## begin

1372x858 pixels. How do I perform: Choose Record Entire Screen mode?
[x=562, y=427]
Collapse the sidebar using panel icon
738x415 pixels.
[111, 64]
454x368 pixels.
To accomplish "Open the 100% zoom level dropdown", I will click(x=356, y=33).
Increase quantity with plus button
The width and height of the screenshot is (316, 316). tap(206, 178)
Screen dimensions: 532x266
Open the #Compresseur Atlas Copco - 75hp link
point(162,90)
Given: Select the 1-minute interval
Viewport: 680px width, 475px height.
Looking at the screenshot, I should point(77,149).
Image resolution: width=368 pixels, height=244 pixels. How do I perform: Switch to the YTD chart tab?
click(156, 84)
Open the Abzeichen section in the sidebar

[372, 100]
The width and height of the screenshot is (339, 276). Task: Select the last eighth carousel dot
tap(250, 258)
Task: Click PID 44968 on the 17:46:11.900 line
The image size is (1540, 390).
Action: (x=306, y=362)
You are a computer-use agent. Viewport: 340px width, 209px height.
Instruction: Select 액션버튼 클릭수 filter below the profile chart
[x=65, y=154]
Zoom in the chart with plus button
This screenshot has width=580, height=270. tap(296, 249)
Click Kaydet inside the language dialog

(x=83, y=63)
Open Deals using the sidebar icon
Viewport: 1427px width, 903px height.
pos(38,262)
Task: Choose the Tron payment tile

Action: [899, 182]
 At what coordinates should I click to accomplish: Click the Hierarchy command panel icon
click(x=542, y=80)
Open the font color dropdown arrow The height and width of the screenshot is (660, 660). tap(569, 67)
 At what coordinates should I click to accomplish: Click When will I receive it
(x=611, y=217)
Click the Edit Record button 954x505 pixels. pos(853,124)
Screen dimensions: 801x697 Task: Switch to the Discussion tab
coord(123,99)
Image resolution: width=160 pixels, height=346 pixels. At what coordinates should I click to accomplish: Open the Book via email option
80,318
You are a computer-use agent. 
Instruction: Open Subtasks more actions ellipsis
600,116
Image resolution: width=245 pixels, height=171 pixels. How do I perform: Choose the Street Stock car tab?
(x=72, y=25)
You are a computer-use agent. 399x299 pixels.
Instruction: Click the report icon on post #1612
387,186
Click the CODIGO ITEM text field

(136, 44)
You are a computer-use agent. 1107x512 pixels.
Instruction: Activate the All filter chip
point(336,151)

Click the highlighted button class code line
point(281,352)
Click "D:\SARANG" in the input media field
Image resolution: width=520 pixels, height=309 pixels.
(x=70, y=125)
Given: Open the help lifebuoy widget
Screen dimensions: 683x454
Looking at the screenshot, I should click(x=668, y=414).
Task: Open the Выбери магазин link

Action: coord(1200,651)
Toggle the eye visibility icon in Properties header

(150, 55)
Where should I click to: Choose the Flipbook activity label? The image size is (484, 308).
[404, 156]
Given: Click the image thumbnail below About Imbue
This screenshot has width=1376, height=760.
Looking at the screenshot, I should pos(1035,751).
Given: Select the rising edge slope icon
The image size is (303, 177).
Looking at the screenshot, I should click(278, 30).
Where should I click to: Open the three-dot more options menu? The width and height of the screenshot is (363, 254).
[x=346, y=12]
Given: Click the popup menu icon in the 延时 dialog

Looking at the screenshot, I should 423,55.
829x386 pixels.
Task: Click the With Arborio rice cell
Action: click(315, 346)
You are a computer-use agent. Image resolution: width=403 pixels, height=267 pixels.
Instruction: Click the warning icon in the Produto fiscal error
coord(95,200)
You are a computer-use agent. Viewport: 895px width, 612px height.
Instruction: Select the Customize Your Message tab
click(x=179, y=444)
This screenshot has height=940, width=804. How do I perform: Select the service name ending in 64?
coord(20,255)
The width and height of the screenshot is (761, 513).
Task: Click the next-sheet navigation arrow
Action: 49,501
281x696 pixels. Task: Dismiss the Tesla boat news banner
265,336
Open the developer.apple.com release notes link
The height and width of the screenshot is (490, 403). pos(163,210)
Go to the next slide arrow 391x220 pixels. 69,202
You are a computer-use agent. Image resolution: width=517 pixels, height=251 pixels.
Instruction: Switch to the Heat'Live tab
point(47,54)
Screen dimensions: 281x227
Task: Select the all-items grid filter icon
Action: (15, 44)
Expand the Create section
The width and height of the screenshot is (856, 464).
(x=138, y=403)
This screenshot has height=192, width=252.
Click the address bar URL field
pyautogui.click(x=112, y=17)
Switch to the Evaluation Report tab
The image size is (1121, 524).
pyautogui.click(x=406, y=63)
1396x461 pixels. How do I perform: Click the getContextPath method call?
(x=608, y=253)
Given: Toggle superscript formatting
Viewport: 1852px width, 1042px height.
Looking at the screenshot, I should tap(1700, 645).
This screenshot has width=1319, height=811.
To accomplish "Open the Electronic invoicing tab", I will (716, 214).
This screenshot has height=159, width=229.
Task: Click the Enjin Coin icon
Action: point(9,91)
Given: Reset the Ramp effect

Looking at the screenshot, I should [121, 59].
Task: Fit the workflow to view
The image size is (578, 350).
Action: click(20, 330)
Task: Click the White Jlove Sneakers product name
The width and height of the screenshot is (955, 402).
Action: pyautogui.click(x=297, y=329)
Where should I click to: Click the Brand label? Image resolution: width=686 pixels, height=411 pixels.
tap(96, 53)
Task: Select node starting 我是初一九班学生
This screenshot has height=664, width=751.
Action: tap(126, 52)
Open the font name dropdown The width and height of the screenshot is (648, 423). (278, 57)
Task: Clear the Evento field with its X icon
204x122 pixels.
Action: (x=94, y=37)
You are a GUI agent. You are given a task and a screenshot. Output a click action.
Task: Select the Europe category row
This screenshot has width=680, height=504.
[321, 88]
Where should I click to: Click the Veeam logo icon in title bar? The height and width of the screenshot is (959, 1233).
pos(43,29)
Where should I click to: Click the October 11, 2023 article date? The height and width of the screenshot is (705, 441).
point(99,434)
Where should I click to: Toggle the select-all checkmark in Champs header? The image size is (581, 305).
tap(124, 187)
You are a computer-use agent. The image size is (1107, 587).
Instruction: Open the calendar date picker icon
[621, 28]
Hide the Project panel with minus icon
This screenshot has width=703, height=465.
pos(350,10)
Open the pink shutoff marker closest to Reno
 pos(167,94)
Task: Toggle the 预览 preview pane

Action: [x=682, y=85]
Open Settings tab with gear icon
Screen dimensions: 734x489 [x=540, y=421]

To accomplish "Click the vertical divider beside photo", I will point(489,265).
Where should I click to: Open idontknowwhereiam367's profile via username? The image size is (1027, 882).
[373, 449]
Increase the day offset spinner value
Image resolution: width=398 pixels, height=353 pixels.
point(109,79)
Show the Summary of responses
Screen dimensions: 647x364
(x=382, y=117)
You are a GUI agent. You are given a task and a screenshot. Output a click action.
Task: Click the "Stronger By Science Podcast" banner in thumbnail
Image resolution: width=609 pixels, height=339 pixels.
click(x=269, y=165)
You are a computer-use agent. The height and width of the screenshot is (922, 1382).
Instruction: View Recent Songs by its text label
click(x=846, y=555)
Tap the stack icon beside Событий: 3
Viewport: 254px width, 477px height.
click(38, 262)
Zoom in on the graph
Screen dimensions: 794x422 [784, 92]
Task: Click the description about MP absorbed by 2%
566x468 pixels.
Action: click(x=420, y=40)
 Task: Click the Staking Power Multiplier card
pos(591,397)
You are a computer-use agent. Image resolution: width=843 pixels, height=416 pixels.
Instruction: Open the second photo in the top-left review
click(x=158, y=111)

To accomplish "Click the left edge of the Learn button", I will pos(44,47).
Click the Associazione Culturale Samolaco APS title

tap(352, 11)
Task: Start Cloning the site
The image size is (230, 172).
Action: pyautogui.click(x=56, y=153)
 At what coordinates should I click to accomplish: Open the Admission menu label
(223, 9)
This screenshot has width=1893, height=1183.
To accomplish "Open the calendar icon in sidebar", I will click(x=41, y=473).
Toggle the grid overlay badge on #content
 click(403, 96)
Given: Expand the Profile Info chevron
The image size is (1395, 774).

## end

== WRITTEN REQUEST ==
Please rewrite the listing from its first line through the line holding "tap(250, 258)", inclusive, with "sidebar" replaced by "side panel" and everything else unchanged.

== EXERCISE OUTPUT ==
1372x858 pixels. How do I perform: Choose Record Entire Screen mode?
[x=562, y=427]
Collapse the side panel using panel icon
738x415 pixels.
[111, 64]
454x368 pixels.
To accomplish "Open the 100% zoom level dropdown", I will click(x=356, y=33).
Increase quantity with plus button
The width and height of the screenshot is (316, 316). tap(206, 178)
Screen dimensions: 532x266
Open the #Compresseur Atlas Copco - 75hp link
point(162,90)
Given: Select the 1-minute interval
Viewport: 680px width, 475px height.
Looking at the screenshot, I should point(77,149).
Image resolution: width=368 pixels, height=244 pixels. How do I perform: Switch to the YTD chart tab?
click(156, 84)
Open the Abzeichen section in the side panel

[372, 100]
The width and height of the screenshot is (339, 276). Task: Select the last eighth carousel dot
tap(250, 258)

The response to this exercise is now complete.